But while the solitary experience of reading a book is mitigated by the ability to share it with other people (since everyone more or less experiences the same events in a book in the same order and context), the solitary experience of gaming increasingly loses the sense of being a shared experience the more choice is presented to the player; when you can choose not only whether you traverse none, some, or all of the optional side-quests, when you can choose whether or not to romance one or more of the other characters, when a vital character might die halfway through for me but live to the end for you, when even the name, race, gender, appearance, sexuality, specializations and abilities are certain to be different for every player who takes on this protean persona, a game risks exchanging an increased sense of empathy for a draining-out of the sense of community that comes from having the very same aesthetic and narrative experience as countless other experiencers out there in the world.

I’m not sure that’s a game design problem, exactly…but it’s a design decision that’s important to consider and to keep in mind, whether you’re making a game or just playing one: what does this game force me to be? About what or who does this game compel me to care? Just how far can you abstract empathy? If Hawke can be whoever you want, who actually is Hawke?

The Guardian // The Guardian view on religious intolerance: the burden of the cross

An interesting story about the persecution of Christians around the globe, but especially in the Middle East, with a pretty anthropocentric conclusion.

“Just as important is a resolute stand for the principle of religious freedom everywhere. Religious belief is fundamental to many human identities. Freedom of faith must be defended, irrespective of whether the attacks come from totalitarian atheist regimes or theocracies. For the faithful, what they believe about God is inseparable from what they understand about human beings. But God’s rights must never be allowed to trample on human rights.”

The Australian // Is Science showing there really is a God? (the Google search results will let you get to this otherwise paywalled article)

I hover between thinking the argument from fine-tuning is compelling evidence for God, and finding Douglas Adam’s sentient puddle quote a useful antidote to overreaching with the explanatory power of this kind of thing.

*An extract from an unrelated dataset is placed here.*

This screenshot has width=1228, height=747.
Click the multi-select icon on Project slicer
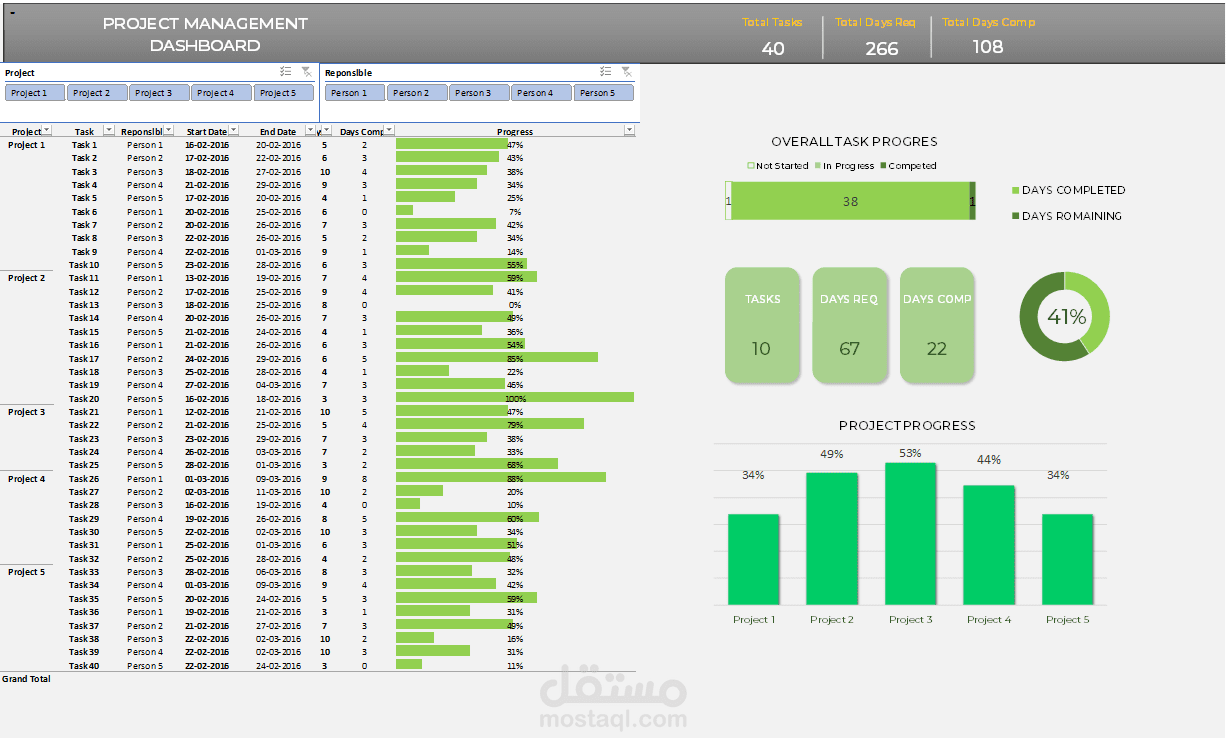[285, 71]
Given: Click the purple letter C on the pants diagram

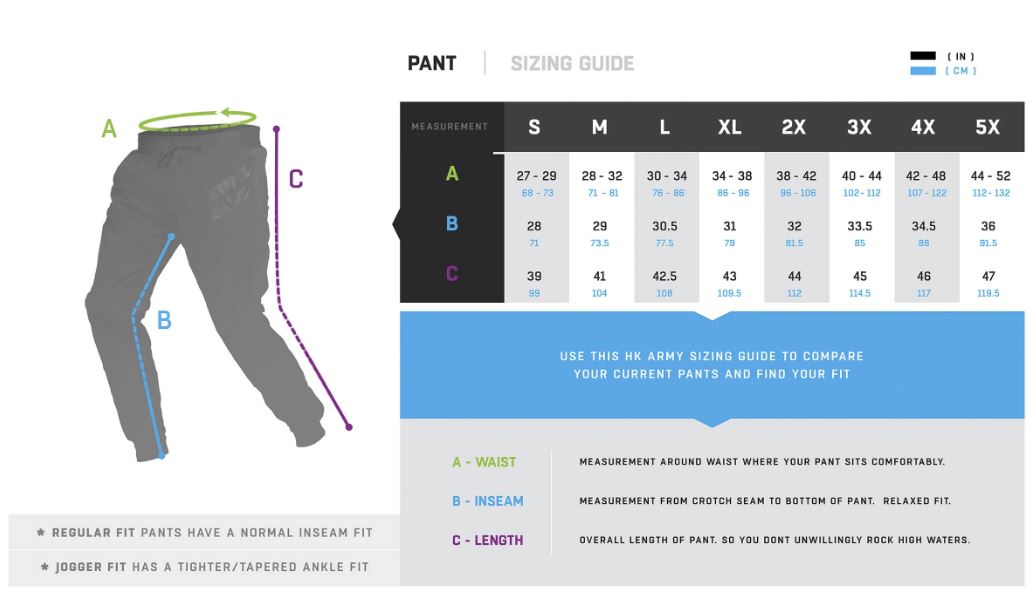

“This is rather as if you imagine a puddle waking up one morning and thinking, ‘This is an interesting world I find myself in — an interesting hole I find myself in — fits me rather neatly, doesn’t it? In fact it fits me staggeringly well, must have been made to have me in it!’ This is such a powerful idea that as the sun rises in the sky and the air heats up and as, gradually, the puddle gets smaller and smaller, frantically hanging on to the notion that everything’s going to be alright, because this world was meant to have him in it, was built to have him in it; so the moment he disappears catches him rather by surprise. I think this may be something we need to be on the watch out for.”

I find most of the tit-for-tat arguments around the existence of God based on natural evidence neither here nor there. The bits that show how incredibly complex the natural order of things, which I believe are naturally ordered by God, fascinate me, and reveal something to me about the nature of the God I believe in, but I feel like, if I try to unpack why I believe in God, I can see things from the other side of the fence.

I feel like science, the data it produces and our understandings of the mechanics of life in this world, will only ever support the view of the person interpreting the data. I might be wrong. But I think it’s only when we’re able to say that finding out about the universe God made doesn’t actually do anything but describe the world God has made that we can properly talk about science and God. We’re not going to find God’s signature in the mathematical improbability of our existence if we’re not looking for God, and a better place to look for God’s signature is in the way he marks the world with word and image. Jesus. His word made flesh, the man made in the image of the invisible God. And people being transformed by God into bearers of this image.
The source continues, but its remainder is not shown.